Exercise brief:
Give only the number of lines in the records that include the string "arrow".

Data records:
▬▬▬▬▬▬▬▬▬▬

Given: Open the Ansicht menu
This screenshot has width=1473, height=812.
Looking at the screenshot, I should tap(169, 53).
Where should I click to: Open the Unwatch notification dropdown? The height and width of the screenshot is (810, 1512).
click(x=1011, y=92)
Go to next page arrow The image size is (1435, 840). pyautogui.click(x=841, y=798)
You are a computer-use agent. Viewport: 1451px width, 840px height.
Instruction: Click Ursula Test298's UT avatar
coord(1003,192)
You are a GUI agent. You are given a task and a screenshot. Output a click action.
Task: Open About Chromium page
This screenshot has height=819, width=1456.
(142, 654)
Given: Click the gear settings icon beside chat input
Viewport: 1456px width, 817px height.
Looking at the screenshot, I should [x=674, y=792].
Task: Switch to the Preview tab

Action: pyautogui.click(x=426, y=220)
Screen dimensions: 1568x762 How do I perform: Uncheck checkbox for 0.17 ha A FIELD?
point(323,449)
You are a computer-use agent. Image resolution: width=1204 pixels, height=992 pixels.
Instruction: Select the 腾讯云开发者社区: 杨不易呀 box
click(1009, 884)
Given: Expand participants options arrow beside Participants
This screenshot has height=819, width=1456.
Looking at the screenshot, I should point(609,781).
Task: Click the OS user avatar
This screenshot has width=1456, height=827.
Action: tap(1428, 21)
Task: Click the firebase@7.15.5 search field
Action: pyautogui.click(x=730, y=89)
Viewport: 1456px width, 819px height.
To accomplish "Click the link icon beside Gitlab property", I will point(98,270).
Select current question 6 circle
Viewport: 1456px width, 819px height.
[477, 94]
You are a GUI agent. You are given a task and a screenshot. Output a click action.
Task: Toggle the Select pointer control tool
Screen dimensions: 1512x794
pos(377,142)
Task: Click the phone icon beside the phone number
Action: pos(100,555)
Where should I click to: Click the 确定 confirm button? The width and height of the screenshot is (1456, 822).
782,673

▬▬▬▬▬▬▬▬▬▬

Solution for this exercise:
2